TO BE DONE: Please format the data from the line containing "You are a computer-use agent. Image" through the line containing "pyautogui.click(x=894, y=248)" as a two-column CSV with the headers input and output, one row per item. Put each item's text and its answer in separate quoted fields, with line breaks replaced by spaces.

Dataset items
○ ○ ○ ○ ○
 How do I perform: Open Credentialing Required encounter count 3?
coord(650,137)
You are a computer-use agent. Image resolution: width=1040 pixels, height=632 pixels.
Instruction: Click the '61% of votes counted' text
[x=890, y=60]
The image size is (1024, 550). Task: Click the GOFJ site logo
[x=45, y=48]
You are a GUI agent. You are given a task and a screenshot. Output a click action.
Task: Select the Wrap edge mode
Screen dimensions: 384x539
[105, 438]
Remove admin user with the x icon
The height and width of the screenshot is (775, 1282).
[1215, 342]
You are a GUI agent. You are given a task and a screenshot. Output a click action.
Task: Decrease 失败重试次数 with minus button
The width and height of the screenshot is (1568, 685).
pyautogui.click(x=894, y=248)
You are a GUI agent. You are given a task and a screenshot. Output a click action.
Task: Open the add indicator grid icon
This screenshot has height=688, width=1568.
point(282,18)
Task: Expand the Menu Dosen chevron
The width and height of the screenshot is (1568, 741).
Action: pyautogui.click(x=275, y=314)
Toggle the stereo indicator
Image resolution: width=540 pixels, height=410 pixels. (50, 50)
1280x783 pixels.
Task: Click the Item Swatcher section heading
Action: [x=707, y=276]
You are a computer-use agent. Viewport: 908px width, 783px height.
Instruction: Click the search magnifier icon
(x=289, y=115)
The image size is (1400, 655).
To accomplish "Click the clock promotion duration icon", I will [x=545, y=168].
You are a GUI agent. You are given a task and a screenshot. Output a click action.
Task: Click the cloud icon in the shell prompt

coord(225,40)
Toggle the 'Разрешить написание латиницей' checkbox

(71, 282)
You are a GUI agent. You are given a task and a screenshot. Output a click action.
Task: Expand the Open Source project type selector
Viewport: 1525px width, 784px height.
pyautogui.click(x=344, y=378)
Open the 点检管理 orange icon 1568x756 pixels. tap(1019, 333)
○ ○ ○ ○ ○
REPLY TO THE EXERCISE:
input,output
"You are a computer-use agent. Image resolution: width=1040 pixels, height=632 pixels. Instruction: Click the '61% of votes counted' text","[x=890, y=60]"
"The image size is (1024, 550). Task: Click the GOFJ site logo","[x=45, y=48]"
"You are a GUI agent. You are given a task and a screenshot. Output a click action. Task: Select the Wrap edge mode Screen dimensions: 384x539","[105, 438]"
"Remove admin user with the x icon The height and width of the screenshot is (775, 1282).","[1215, 342]"
"You are a GUI agent. You are given a task and a screenshot. Output a click action. Task: Decrease 失败重试次数 with minus button The width and height of the screenshot is (1568, 685).","pyautogui.click(x=894, y=248)"